The quality of the illustrations is a bit variable. Some are quite hard to read, although this isn’t a major problem in practice. What I do find unforgivable, in the paper book format, is the lack of a proper index; possibly there are full-text search options on the Kindle version (I haven’t installed this, but I don’t find that technical books are particularly suited to the Kindle experience). I’d also like to see the names of the various authors included against their chapters in the chapter list at the front.

This is, however, definitely a book which stimulates thought, with a range of viewpoints from a wide range of authors, all telling a reasonably coherent story. For instance, in Chapter 9: The New Categories of Software Defects in the Era of AI and ML, we are looking not just at the use of AI and ML to help automate testing, but also at the new kinds of defects in MAI-based systems that will have to be addressed by testers.

Testing ethical defects, for example? Imagine a known criminal trying to drive an autonomous car, to take a seriously ill person to hospital. The behaviour of the car will be embodied in software, and the person responsible for that software will have to test whether the behaviour of the car matches on of a range of possible behaviours, possibly regulated by a legal framework. Does the Intelligent Car:

• Obey the driver without question;
• Immobilise itself, if the car determines that the driver is not the owner of (or is not authorised to drive) the car, regardless of the risk to the sick passenger;
• Lock the doors and drive itself to the nearest police station – regardless of the risk to the passenger – or perhaps this is kidnap;
• Allow itself to be driven to an official destination such as a hospital or police station, but nowhere else;
• Contact a human authority for instructions;
• Use its awesome AI to make the correct ethical decision, in the circumstances, whatever that is, and carry it out (yes, I am joking);
• Do something else.

Two things are clear to me. First that in the brave new world of MAI these sort of behaviours would be part of the design, and this means that someone will have to confirm (test) that the actual behaviour of the car matches the agreed (and possibly regulated) designed behaviour; and, second, that the job of the Tester has just got a lot more intellectually interesting – and, probably, far better paid. I don’t see MAI and ML systems as replacing conventional testers (well, not any time soon) but as complementing them – augmenting their testing capacity.

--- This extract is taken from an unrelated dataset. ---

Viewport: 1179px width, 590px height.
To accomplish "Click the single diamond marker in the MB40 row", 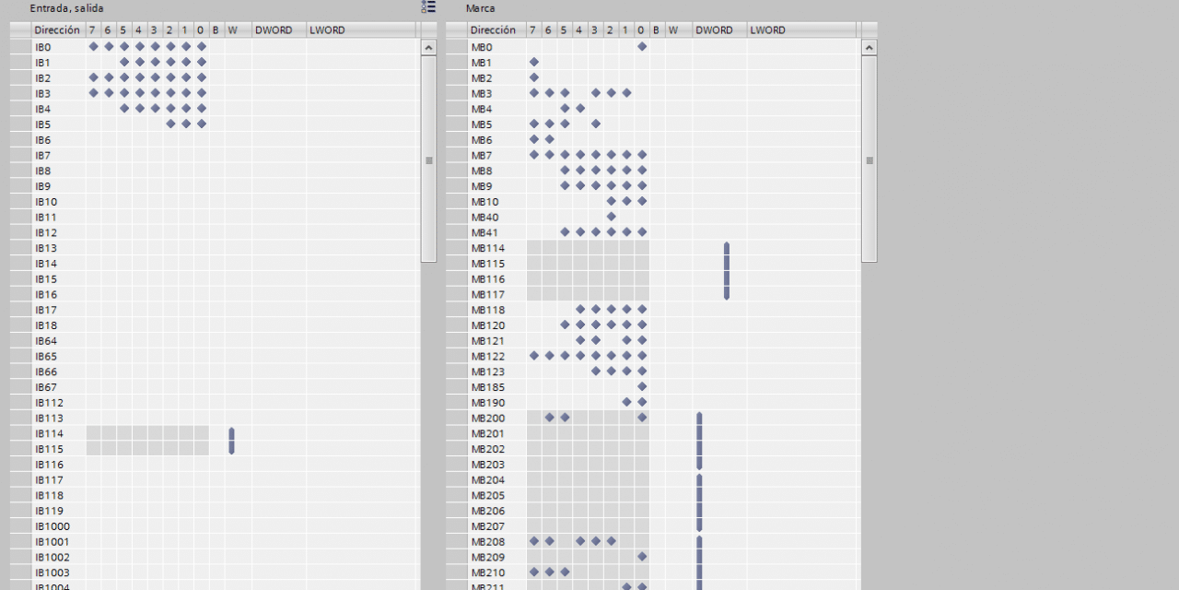I will 611,217.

The last chapter of this book looks towards “What’s Next for AI/ML Testing Tools” and the possibility of truly autonomous testing (and its implications). I could see this as tying in with the use of “digital twins” for building business automation (see the latter part of this article in support of business automation). I think that “Accelerating Software Quality: Machine Learning and Artificial Intelligence in the Age of DevOps” is important reading for anyone involved in “building software without surprises” in today’s, and future, environments.